**THE DATA**

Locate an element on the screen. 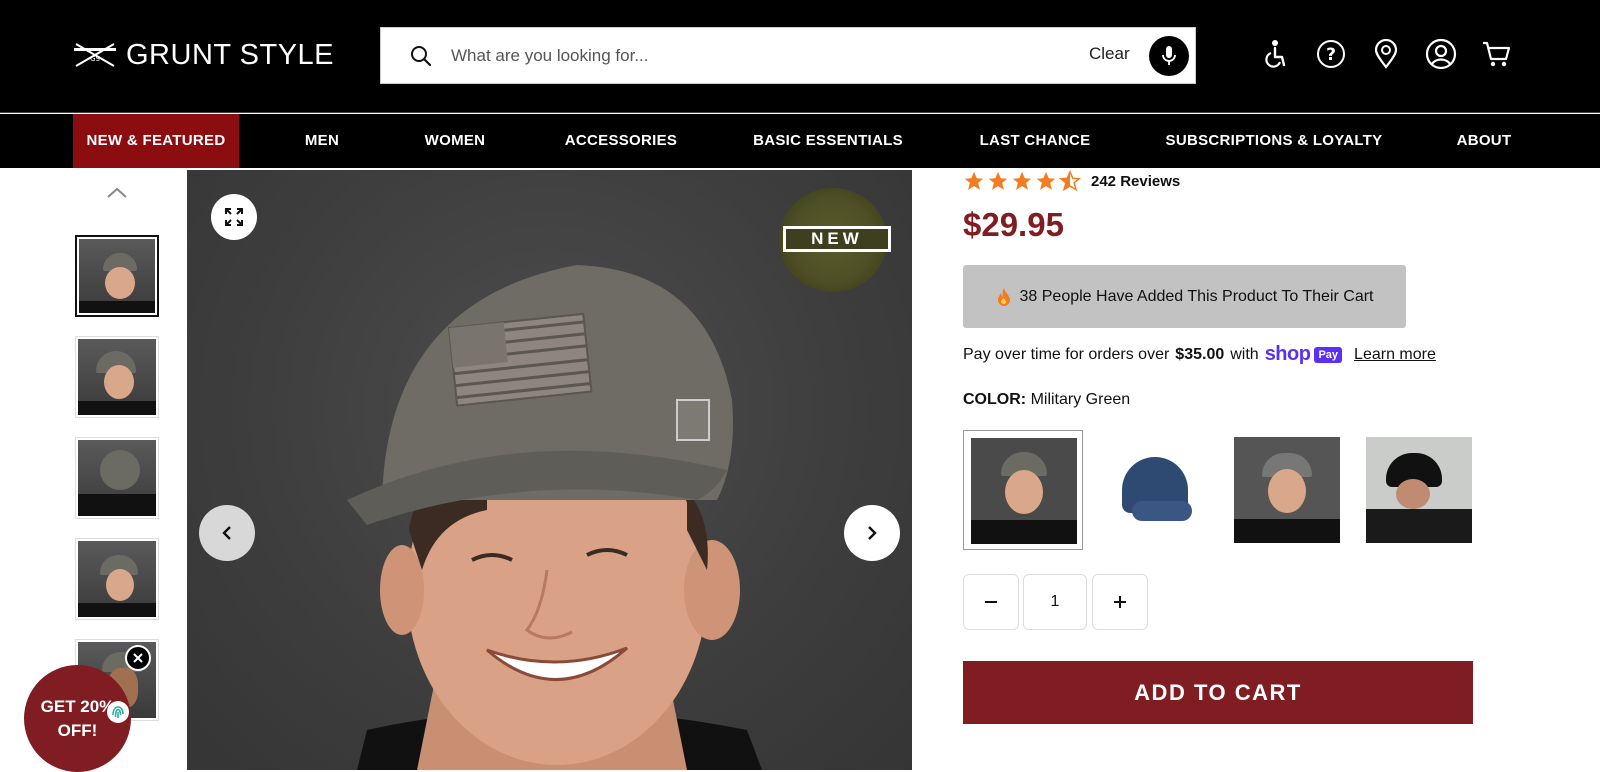 The width and height of the screenshot is (1600, 772). fire-icon is located at coordinates (1004, 296).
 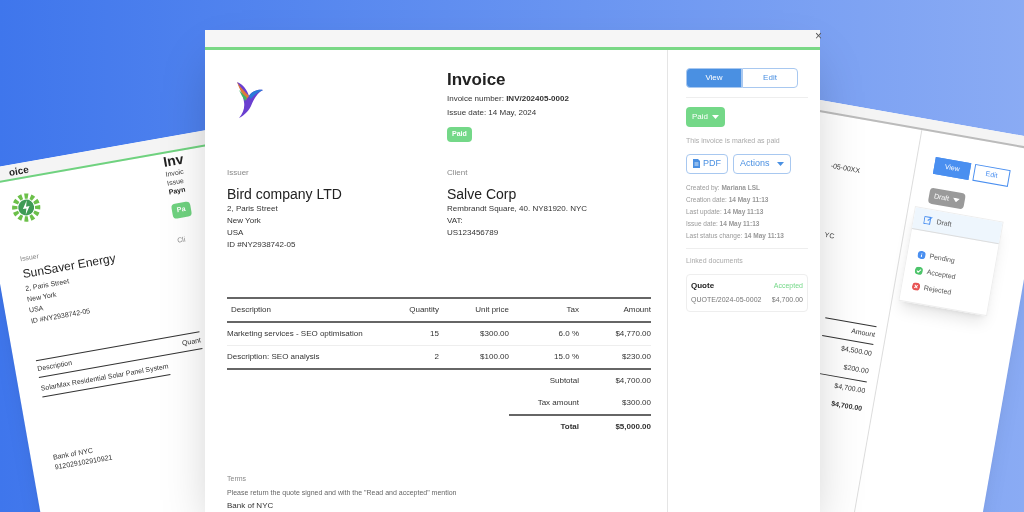 I want to click on table-cell-text: 2, so click(x=436, y=357).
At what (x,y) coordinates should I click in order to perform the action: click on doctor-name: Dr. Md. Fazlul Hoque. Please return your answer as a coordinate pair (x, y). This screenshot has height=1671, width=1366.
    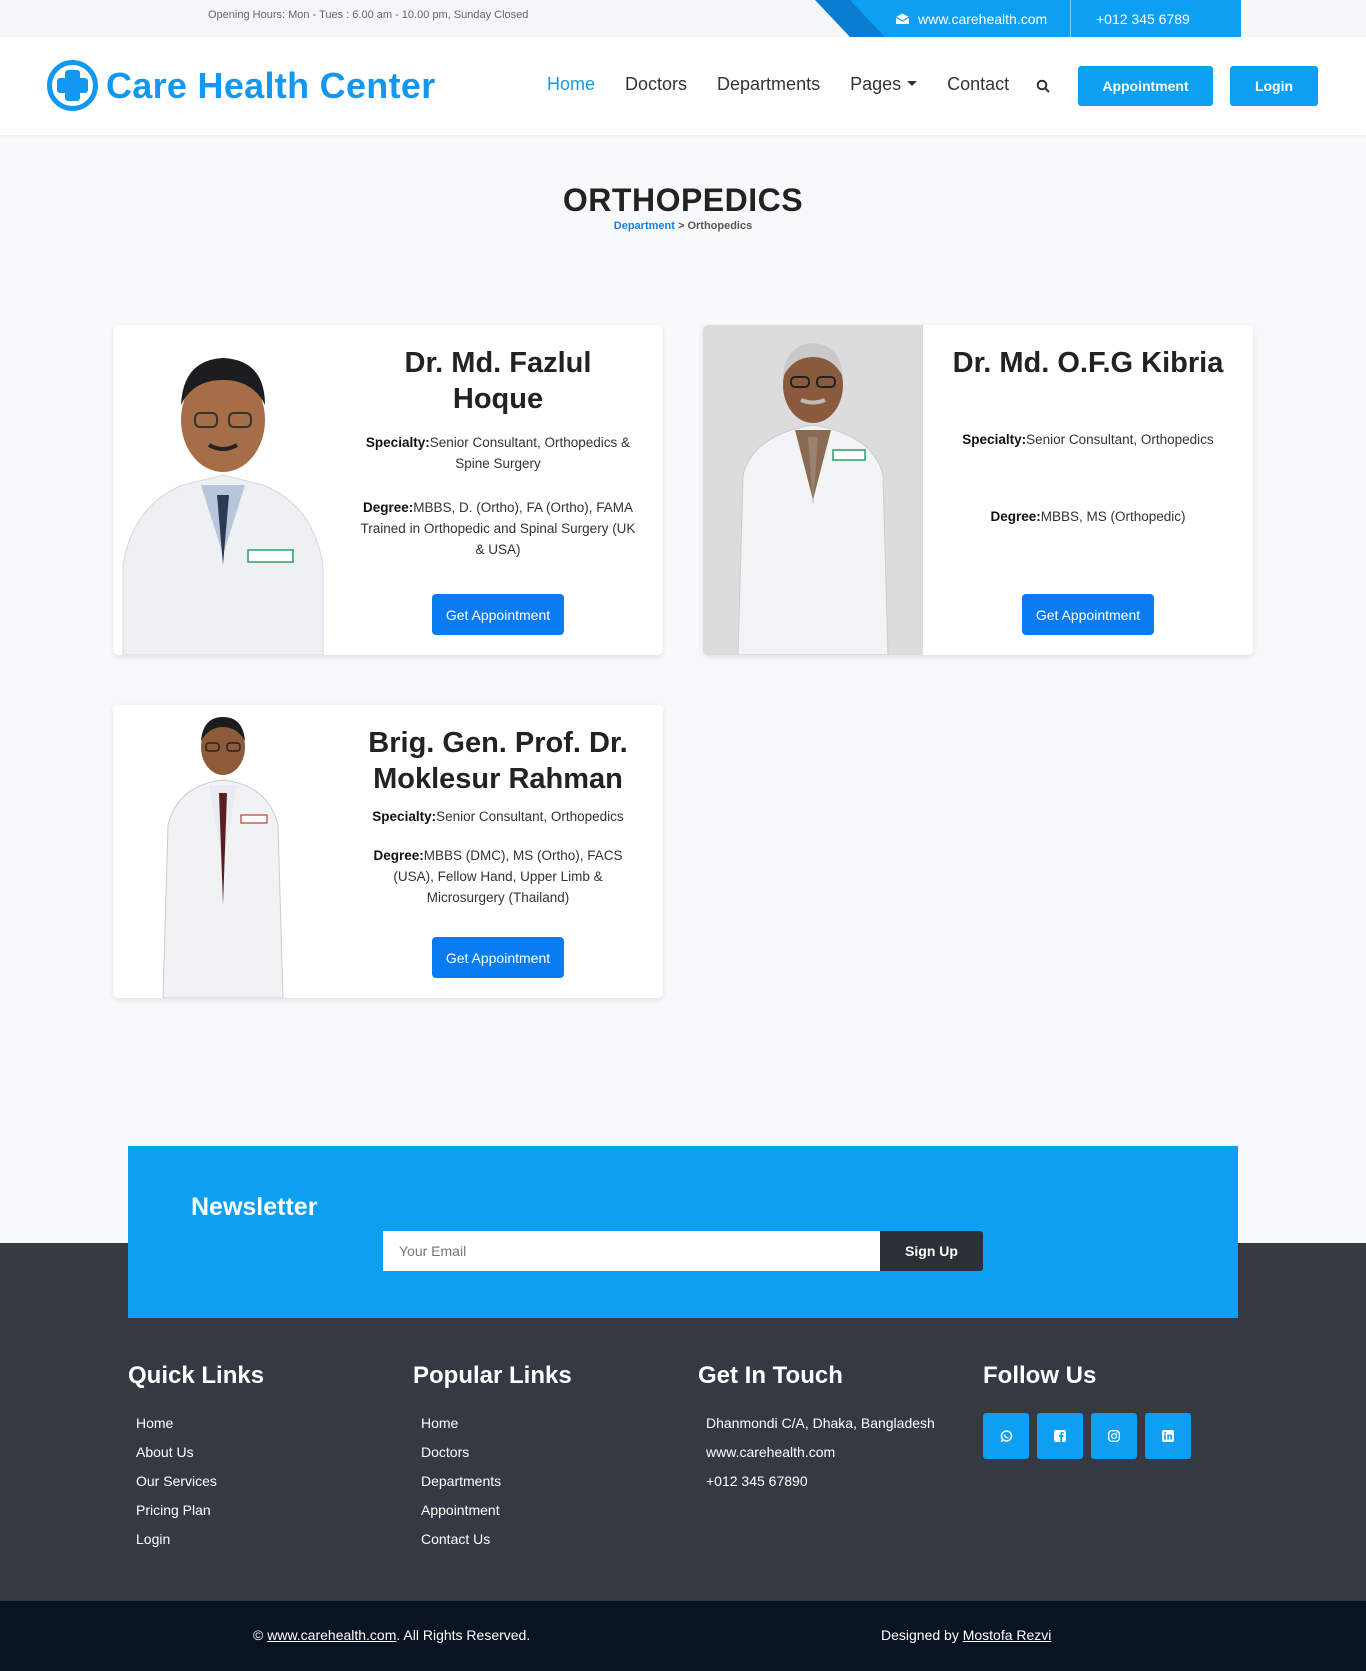
    Looking at the image, I should click on (498, 381).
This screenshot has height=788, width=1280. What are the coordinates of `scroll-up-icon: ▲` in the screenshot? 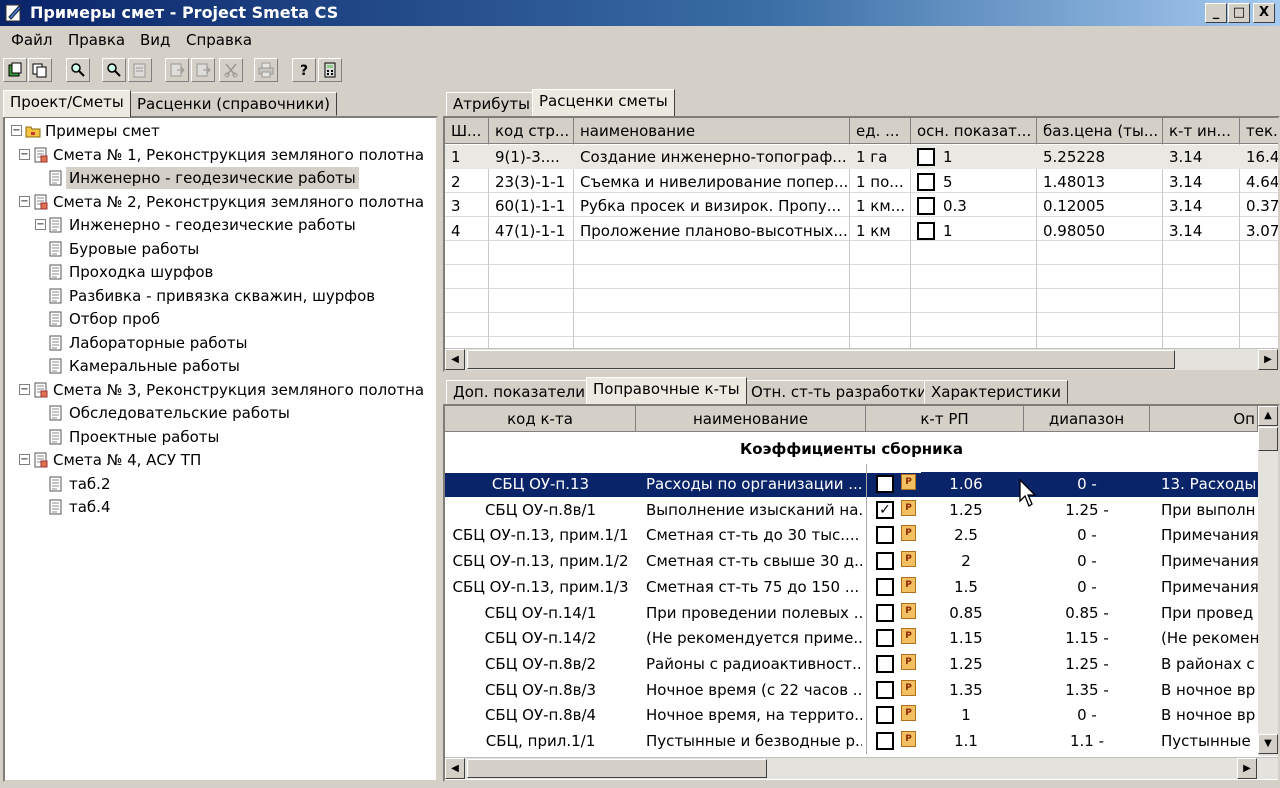 It's located at (1268, 416).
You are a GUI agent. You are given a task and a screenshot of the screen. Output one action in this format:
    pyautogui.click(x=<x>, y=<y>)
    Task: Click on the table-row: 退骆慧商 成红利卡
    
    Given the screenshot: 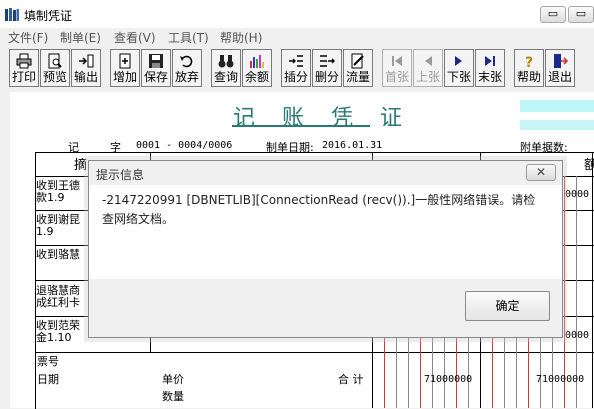 What is the action you would take?
    pyautogui.click(x=58, y=297)
    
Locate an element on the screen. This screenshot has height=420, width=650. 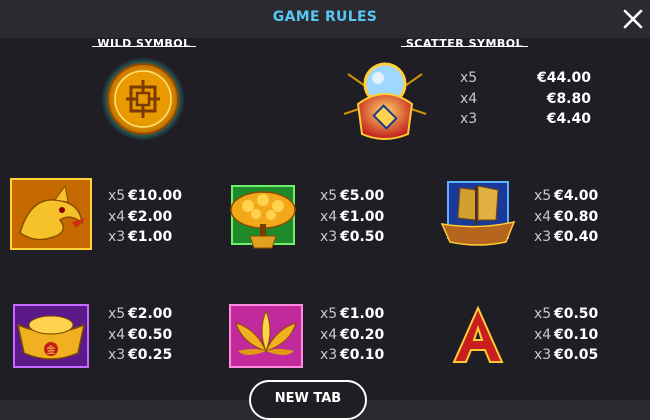
pay-row: x5 €5.00 is located at coordinates (352, 196).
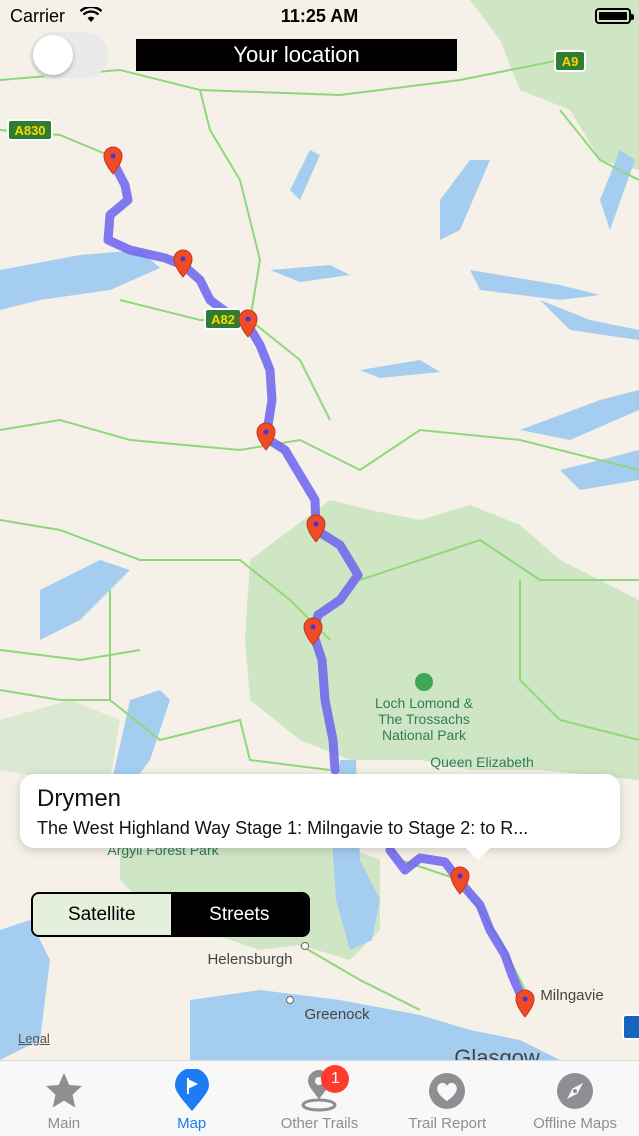 The width and height of the screenshot is (639, 1136). I want to click on location-toggle, so click(69, 55).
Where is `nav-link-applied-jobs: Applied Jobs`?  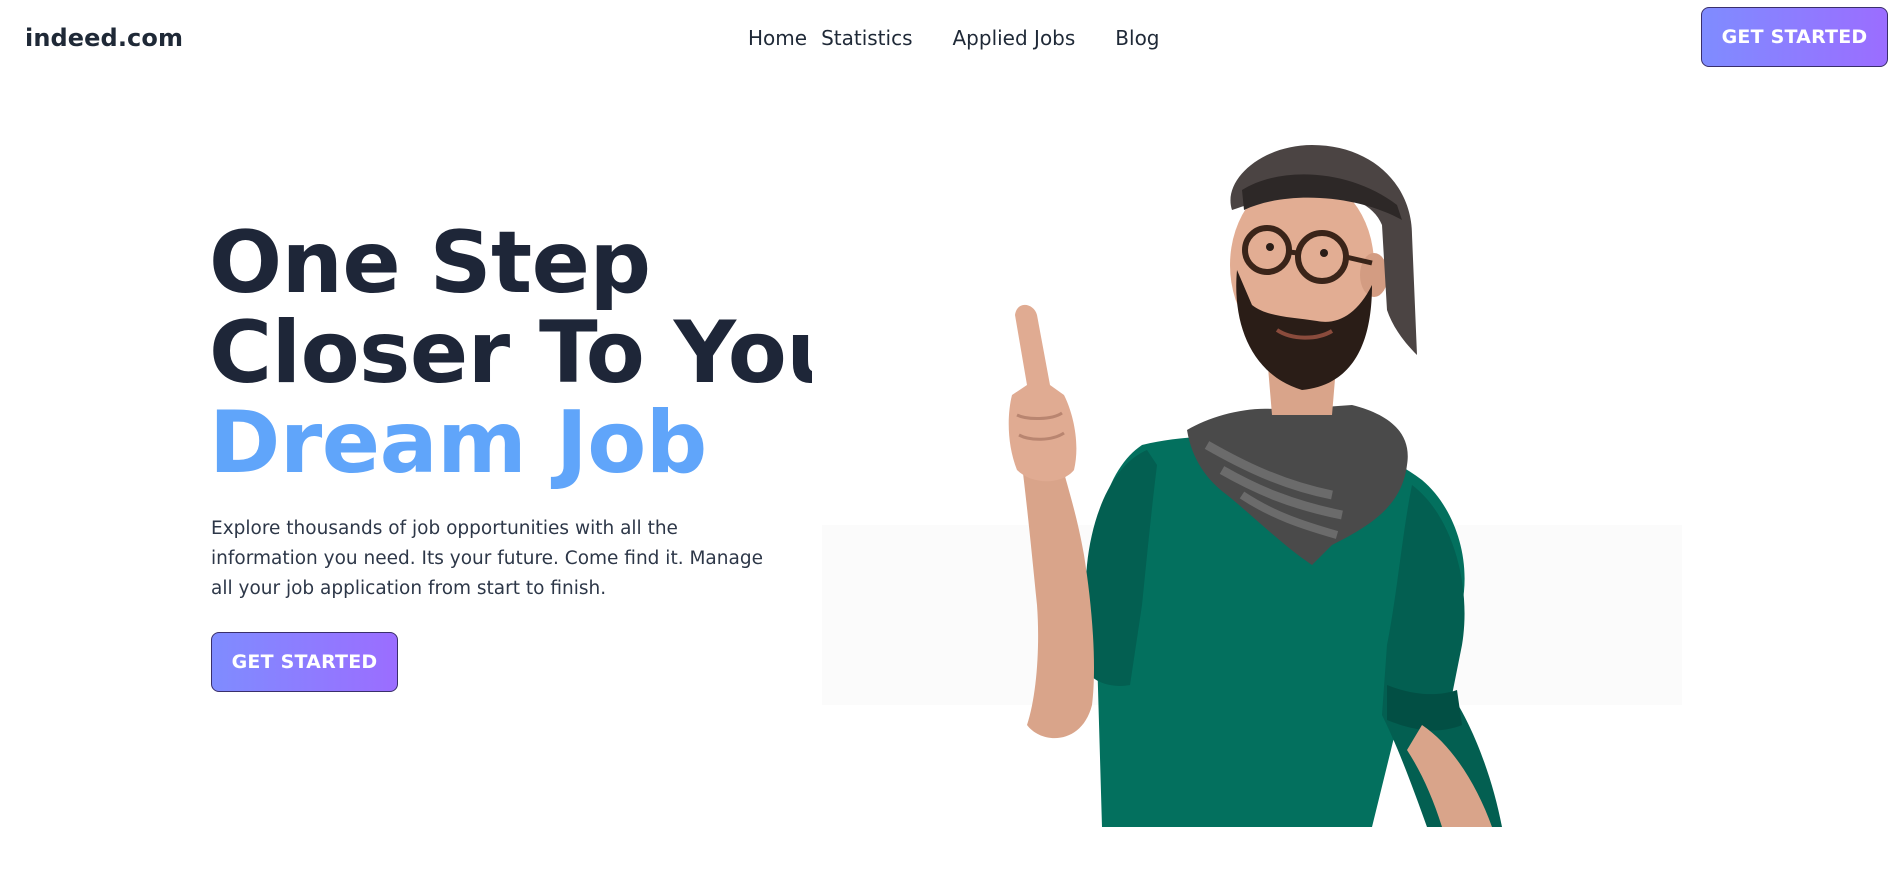 nav-link-applied-jobs: Applied Jobs is located at coordinates (1014, 38).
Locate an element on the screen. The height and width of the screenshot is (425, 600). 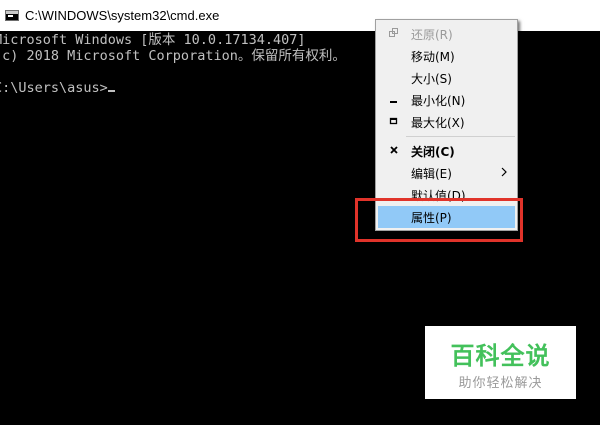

**EXERCISE REQUIREMENTS**
Transcribe the lines of the listing above, starting at the line that contains "At what (x,y)" and ending at the line that contains "Looking at the", with both of those lines included. Leave the pictures out of your answer.

**TASK ANSWER**
At what (x,y) coordinates should I click in order to perform the action: click on doctor-name: Dr. Md. Fazlul Hoque. Please return your answer as a coordinate pair (x, y). This screenshot has height=1671, width=1366.
    Looking at the image, I should click on (498, 381).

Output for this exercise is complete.